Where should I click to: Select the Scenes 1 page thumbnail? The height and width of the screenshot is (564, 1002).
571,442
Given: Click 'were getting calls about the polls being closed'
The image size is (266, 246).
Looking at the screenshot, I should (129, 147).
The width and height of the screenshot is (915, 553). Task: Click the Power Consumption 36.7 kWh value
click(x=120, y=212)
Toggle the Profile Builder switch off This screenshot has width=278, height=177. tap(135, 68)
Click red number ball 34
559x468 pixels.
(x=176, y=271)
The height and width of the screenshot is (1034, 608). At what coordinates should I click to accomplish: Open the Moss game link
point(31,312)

_ _ _ _ _

● Directions for this task:
Every entry must appear again in the answer, exactly as written.

● Solution to this problem:
Where should I click to: Select the Scenes 1 page thumbnail? The height and width of the screenshot is (564, 1002).
571,442
Given: Click 'were getting calls about the polls being closed'
The image size is (266, 246).
Looking at the screenshot, I should (129, 147).
The width and height of the screenshot is (915, 553). Task: Click the Power Consumption 36.7 kWh value
click(x=120, y=212)
Toggle the Profile Builder switch off This screenshot has width=278, height=177. tap(135, 68)
Click red number ball 34
559x468 pixels.
(x=176, y=271)
The height and width of the screenshot is (1034, 608). At what coordinates should I click to accomplish: Open the Moss game link
point(31,312)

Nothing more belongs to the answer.